Go through the listing below and return each line that includes "computer".
Data section Block Start
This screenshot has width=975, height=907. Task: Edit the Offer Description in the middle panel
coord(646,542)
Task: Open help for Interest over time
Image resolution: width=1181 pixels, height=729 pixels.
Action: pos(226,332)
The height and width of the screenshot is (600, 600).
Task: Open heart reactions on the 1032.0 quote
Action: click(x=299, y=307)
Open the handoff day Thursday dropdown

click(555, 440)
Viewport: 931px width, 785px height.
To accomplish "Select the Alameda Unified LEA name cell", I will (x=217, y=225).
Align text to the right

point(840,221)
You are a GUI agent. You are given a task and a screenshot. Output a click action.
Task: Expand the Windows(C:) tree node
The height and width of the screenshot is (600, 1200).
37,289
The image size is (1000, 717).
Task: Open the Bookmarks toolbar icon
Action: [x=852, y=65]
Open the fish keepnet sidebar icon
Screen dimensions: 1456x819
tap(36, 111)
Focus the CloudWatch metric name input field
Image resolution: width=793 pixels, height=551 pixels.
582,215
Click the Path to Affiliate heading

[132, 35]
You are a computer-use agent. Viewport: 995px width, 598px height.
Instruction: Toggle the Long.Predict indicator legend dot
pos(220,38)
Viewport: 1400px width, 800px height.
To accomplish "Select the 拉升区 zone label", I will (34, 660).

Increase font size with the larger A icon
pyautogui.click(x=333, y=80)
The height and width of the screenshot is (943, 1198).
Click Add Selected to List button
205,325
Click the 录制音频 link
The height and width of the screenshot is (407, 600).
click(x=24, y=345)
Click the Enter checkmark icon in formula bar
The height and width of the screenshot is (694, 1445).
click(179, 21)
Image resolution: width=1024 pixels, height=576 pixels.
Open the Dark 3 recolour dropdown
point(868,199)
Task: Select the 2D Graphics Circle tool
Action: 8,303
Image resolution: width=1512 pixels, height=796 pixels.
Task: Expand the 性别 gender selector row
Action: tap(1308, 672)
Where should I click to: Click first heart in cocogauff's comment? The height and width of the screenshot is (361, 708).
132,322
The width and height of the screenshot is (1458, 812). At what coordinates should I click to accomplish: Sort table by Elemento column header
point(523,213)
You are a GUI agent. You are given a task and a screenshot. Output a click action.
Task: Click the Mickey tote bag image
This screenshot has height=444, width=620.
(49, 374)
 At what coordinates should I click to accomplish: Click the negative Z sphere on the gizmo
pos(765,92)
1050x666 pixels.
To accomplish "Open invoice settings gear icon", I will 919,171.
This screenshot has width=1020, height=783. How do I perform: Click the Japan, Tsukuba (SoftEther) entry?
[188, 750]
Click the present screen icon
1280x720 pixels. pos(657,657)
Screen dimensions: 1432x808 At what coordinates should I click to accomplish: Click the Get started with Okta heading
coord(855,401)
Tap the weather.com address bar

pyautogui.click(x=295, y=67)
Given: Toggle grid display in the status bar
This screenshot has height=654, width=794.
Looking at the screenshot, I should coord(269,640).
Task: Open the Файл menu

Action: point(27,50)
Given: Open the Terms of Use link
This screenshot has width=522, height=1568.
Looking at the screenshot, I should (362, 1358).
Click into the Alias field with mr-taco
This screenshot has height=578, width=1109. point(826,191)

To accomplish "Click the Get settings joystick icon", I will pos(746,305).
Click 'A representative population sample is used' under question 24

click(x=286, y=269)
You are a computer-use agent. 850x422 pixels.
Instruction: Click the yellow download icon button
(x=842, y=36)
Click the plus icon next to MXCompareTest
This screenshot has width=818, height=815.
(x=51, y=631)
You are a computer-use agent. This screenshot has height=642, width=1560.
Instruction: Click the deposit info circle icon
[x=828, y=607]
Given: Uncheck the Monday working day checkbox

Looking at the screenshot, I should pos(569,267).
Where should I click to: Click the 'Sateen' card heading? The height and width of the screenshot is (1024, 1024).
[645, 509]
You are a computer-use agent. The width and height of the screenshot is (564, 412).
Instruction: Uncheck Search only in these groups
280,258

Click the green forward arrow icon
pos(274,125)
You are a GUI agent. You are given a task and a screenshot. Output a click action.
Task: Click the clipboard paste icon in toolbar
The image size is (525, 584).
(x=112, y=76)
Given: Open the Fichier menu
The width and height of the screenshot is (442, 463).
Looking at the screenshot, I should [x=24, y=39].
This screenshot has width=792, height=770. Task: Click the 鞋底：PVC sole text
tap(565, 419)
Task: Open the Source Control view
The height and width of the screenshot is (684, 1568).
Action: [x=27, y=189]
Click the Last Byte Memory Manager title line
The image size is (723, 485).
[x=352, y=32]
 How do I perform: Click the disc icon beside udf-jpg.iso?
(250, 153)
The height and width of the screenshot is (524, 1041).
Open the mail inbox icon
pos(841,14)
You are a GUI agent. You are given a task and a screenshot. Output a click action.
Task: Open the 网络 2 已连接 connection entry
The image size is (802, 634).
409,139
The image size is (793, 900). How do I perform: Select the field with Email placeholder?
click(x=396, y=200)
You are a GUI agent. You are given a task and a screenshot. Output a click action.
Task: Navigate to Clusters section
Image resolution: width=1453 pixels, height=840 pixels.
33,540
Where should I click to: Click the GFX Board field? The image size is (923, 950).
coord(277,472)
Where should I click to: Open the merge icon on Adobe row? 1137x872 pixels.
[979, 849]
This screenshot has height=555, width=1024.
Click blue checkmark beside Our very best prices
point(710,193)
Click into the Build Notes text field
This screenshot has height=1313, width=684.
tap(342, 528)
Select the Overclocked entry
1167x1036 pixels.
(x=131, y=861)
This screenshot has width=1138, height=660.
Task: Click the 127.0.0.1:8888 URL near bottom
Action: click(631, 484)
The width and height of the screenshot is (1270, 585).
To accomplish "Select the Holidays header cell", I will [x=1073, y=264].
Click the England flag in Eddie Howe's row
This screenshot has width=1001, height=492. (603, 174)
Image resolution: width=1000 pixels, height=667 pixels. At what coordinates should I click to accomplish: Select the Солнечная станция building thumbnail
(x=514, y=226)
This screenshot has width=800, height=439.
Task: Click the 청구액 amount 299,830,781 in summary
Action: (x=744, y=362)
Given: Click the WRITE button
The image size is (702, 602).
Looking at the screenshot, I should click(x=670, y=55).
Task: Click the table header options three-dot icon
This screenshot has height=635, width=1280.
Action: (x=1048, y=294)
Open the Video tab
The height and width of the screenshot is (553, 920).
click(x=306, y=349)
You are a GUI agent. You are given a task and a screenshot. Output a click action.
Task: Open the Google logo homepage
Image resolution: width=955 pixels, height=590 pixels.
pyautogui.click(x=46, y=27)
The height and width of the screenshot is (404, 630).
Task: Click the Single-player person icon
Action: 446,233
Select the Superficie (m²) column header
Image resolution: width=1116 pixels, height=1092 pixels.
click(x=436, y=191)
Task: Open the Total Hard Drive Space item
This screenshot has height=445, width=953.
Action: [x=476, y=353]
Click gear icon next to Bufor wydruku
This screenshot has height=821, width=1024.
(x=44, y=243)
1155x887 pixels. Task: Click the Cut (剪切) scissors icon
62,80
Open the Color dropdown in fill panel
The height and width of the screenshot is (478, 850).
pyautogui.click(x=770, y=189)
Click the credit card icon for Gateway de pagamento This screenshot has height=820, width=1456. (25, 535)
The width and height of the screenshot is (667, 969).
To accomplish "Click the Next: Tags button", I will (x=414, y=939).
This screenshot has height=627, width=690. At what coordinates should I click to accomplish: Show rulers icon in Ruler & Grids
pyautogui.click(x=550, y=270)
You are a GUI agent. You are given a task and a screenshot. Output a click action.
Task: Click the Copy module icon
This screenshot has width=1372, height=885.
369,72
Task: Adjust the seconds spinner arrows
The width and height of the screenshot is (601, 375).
Data section Block End
▸ Finished task
You are a computer-use agent. Viewport: 995px width, 598px height.
You are a computer-use agent. 850x422 pixels.
You are a computer-use agent. This screenshot has height=642, width=1560.
You are a computer-use agent. The width and height of the screenshot is (564, 412).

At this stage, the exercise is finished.